Study questions -
1) Using the abstract below, explain in one to three sentences the one way Howard's essay does engage American responses to European readings of American religion, even though it scarcely touches on them.
2) According to the abstract below, from what point in time does the European misunderstanding of American religion date?
3) Please reproduce everything in the abstract below from "Howard has written" down to "of modern societies.".

Excerpt -

Abstract

Howard has written a remarkable essay in the history of ideas. His subject is the misunderstanding of American religion by European minds from the end of the eighteenth century and the role this misunderstanding has played in European apprehensions of the United States, expressed particularly in anti-American tropes. His focus is on post-(French)Revolutionary European self-imaginings and the role the American Other has played in these, and he scarcely touches on American responses to these readings except, implicitly, in writing this shrewd account. Almost in passing he offers a genealogy of the principal categories of the sociology of religion, focused in the assumption of the inevitable secularization of modern societies.

Material shown -
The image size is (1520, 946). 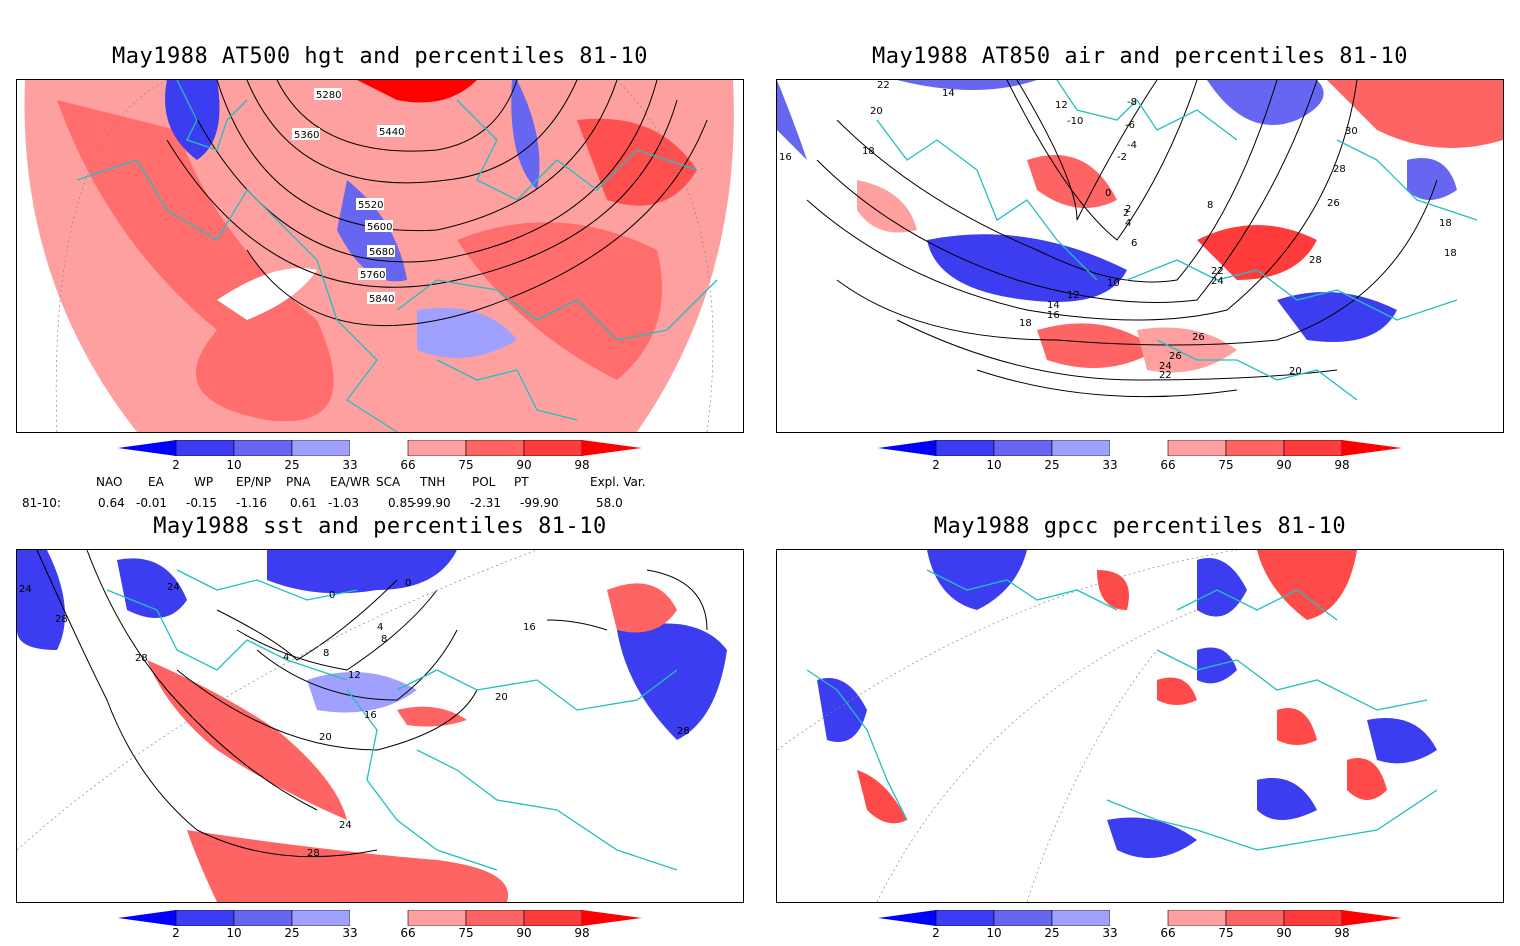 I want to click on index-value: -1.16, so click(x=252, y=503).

---

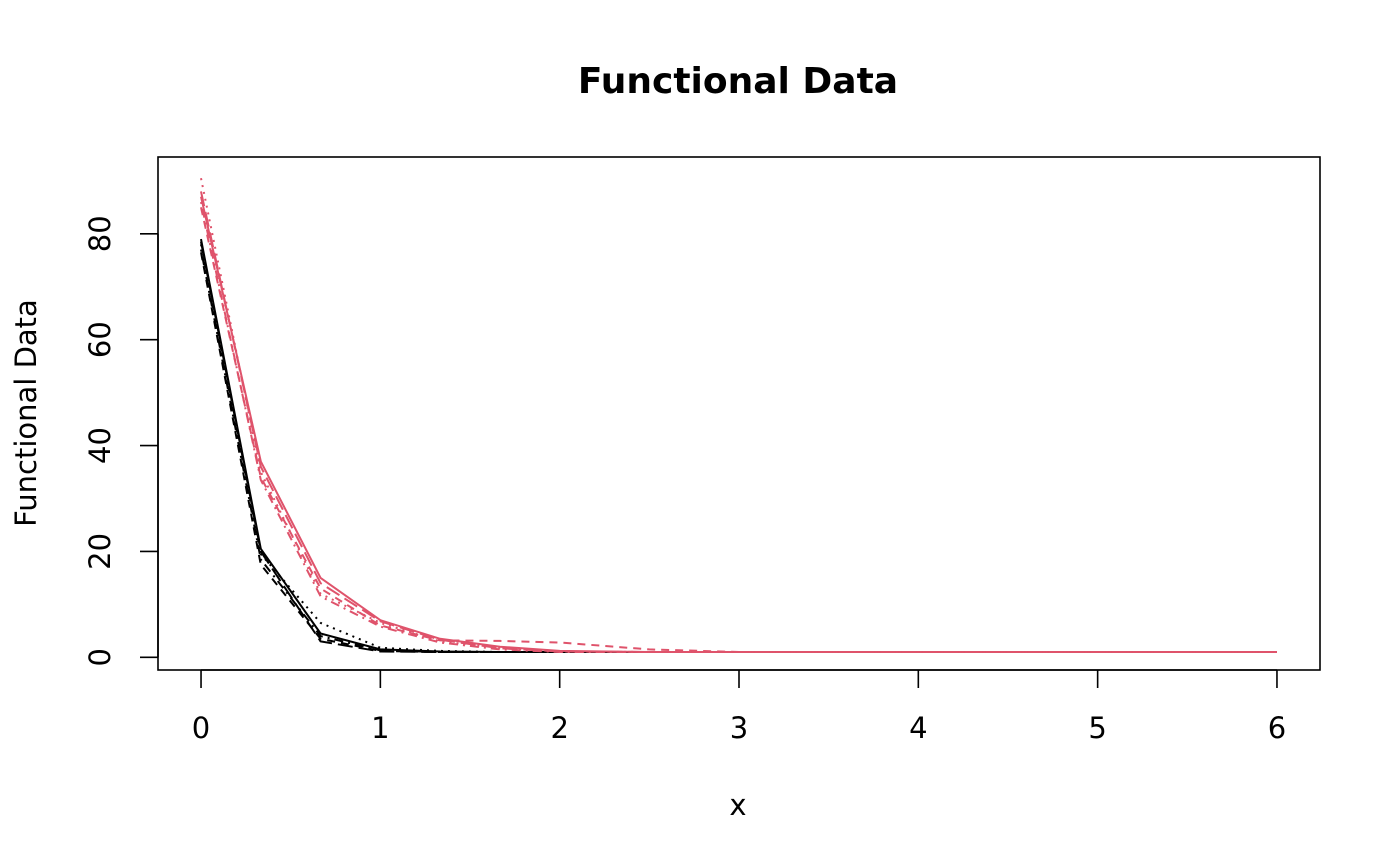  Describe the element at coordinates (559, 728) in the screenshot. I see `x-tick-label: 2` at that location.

Expected outputs -
1) Howard engages those responses only implicitly: writing his shrewd account of the European misunderstanding is itself an American response to those readings.

2) From the end of the eighteenth century.

3)
Howard has written a remarkable essay in the history of ideas. His subject is the misunderstanding of American religion by European minds from the end of the eighteenth century and the role this misunderstanding has played in European apprehensions of the United States, expressed particularly in anti-American tropes. His focus is on post-(French)Revolutionary European self-imaginings and the role the American Other has played in these, and he scarcely touches on American responses to these readings except, implicitly, in writing this shrewd account. Almost in passing he offers a genealogy of the principal categories of the sociology of religion, focused in the assumption of the inevitable secularization of modern societies.